# What kind of spaces are useful in signals?

1. Aug 4, 2013

### Bipolarity

Which spaces, as studied in branches of mathematics such as linear algebra and functional analysis, such as vector spaces, inner product spaces, normed linear spaces, metric spaces, Hilbert spaces, Banach spaces etc. are most useful/frequently encountered in signal processing?

My knowledge of mathematics is limited, but as I plan to converge on the field of signal processing very soon I would like to know which mathematics I place a bigger emphasis on as I continue my adventures in math.

Thankks!

BiP

2. Aug 4, 2013

### carlgrace

Of the ones you mentioned vector spaces, inner product spaces and Hilbert spaces are the most commonly used. A lot of stuff is done in the frequency domain (Fourier for continuous time, Z for discrete time).

Unless you really get on the bleeding edge, though, you can typically learn enough of the math in the signal processing course itself.

3. Aug 6, 2013

### meBigGuy

Actually, in the real word, you find yourself generally working in cubicle spaces.

4. Aug 6, 2013

### rbj

i believe that Banach spaces are the same as normed linear spaces. and Hilbert spaces are inner-product spaces.

and all inner-product spaces are also normed linear spaces (the norm is the inner product of an element with itself and that quantity is square-rooted). and all normed linear spaces are simple metric spaces (the norm is the same as the distance metric to whatever the zero element is).
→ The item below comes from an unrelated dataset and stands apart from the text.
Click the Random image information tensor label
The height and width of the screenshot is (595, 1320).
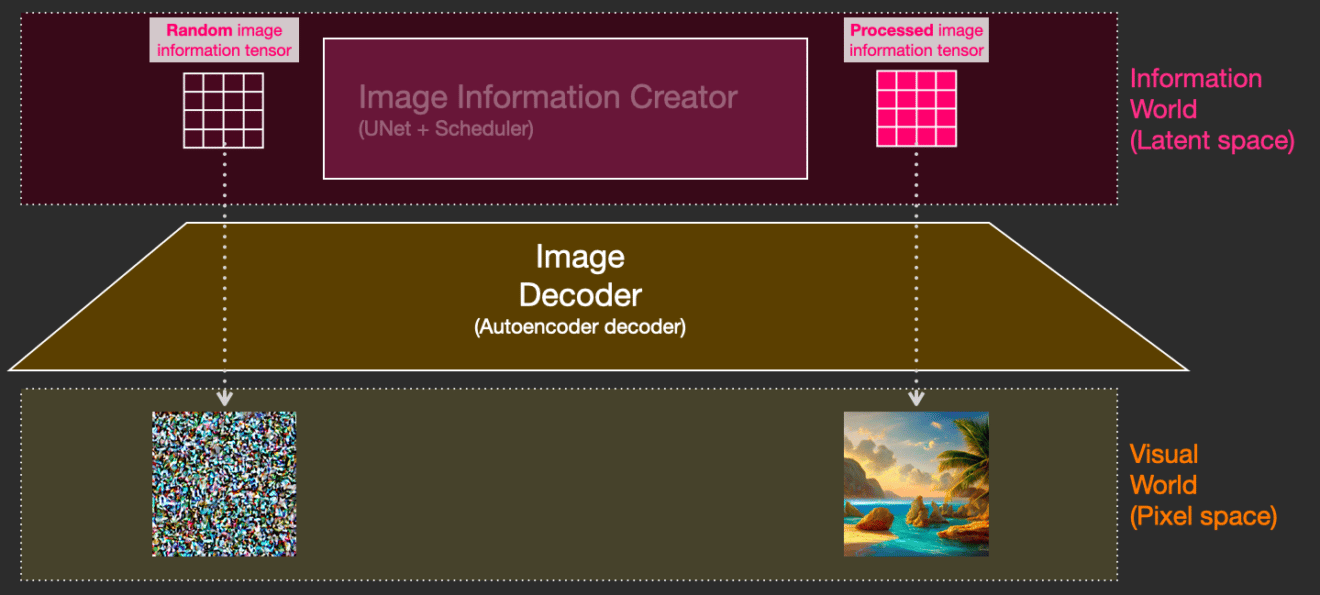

metric spaces and functional analysis are very good disciplines to have under your belt with DSP courses, particularly courses involving communications. but you also want a good course in probability, random variables, and random processes (sometimes called "stochastic processes"). but, unless you end up as an academic, you might never use the specific knowledge but you'll get a better feel for a "signal space" like those used in M-ary communication or QPSK.

and another math course you might wanna take for signal processing is one in approximation theory. you might want to learn how the Remez exchange algorithm works. and you might want to learn about numerical methods, too. i presume you're solid with Calc, Diff Eq, and complex analysis (like line integrals and residue theory). how are you with matrices and determinants?

and, of course, you need to be solid with your transform analysis (Fourier, Laplace) and Linear System theory (sometimes called Signals and Systems). and you might want to learn about some analog signal processing, like about s-plane and Butterworth and Tchebyshev filters and the bilinear transform.

Last edited: Aug 6, 2013
5. Aug 6, 2013

### micromass

No, that's false. Banach spaces and Hilbert spaces are complete. Normed linear spaces and inner-product spaces don't need to be.

6. Aug 7, 2013

### rbj

okay, i didn't remember that distinction. i think for a signal processing engineer (or student), the difference is sorta esoteric.

but thanks for setting the record straight.